People had joked that if we found it tough living face-to-face, you could wander round to a phone-box and call me. But there was no problem. We went for a walk in the park. We held hands and said we’d like to be married one day.

Later, I spread my star-and-moon doona on the prickly grass. We lay together on the stars, and wondered at the milky sky, all around.
.
.
2.

People talk about the heart and mind like they’re separate. Like it’s a myth that they are concealed neatly in the same body.

Sometimes I feel like parts of my body act independently from my thoughts. My hands, feet, eyes and mouth each have their own mind. And they like to defy the rest of me.

For instance, I didn’t realise I was leaving you until the moment I left. Still, I can barely think why. My face didn’t turn in your direction. My legs were part of a rogue machine that no-one could switch off.

Now, all these years later, I’d like to write a chronology of your wrong-doings, an inventory of sins. I try, but it never works. All I do is write accounts of my first love.

Perhaps this is just a story of self-deception. Perhaps, but it is all I have.
.

*

We moved closer to the city. Our room was painted green, we were tucked in like peas in a pod.

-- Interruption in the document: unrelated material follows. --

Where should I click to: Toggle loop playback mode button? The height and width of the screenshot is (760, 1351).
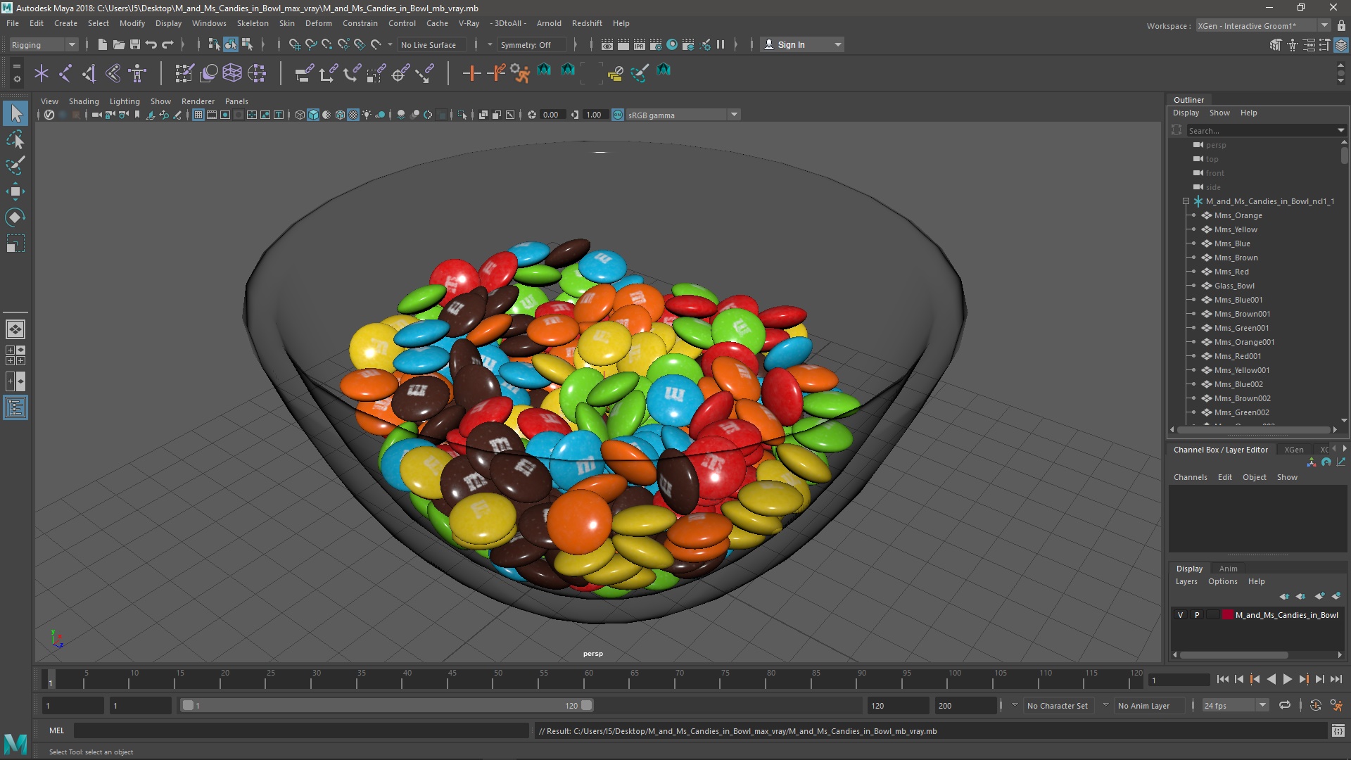(x=1285, y=705)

Perth could be much colder than you expected. When riding home at midnight from your kitchen-hand job, you would stuff newspaper down your jumper. Sometimes when we undressed, I found newsprint on your skin. We wrote our own stories on each other’s bodies, fingertips tickling like feather-quills.

But outside love, the world was uncertain. There were protests about the War on Iraq. I panicked and took long baths, listening to classical FM.

One day I heard a choir singing a dirge. It was an expression of grief about the War. The choir walked into Parliament House and sang for the politicians, only to be removed by security guards.

I sang in the bath, in my small voice. Once I pressed my ear against the ceramic tub. Suddenly my voice was transformed. I was singing through a microphone, through a huge sound-system.

From then on, I sang in the bath every day. I sang till the water was cold and I was as wrinkled as E.T.
.

*

My songs were poems I made into melodies. Sometimes it worked the other way round; a melody played in my mind, over and over like a broken cassette. Then words fixed themselves to the melody, as if of their own volition.

Songs played in my mind at inappropriate times; during lectures, conversations with friends, conversations with you.

One day I wandered around a music store, browsing acoustic guitars. I found a beautiful one, pale wood with mother of pearl filigree traced down the neck. But I felt silly looking at this instrument. Presumptuous; it didn’t match my ability.

Instead, I was drawn to a stand of ukuleles. They were mostly novelty coloured, but I found a brown one that suited me fine. I bought an appropriately miniature book of chords and left the shop happy.

Back at home, I leaned my ukulele against our bedroom wall, your double bass standing adjacent, like a big brother. You laughed.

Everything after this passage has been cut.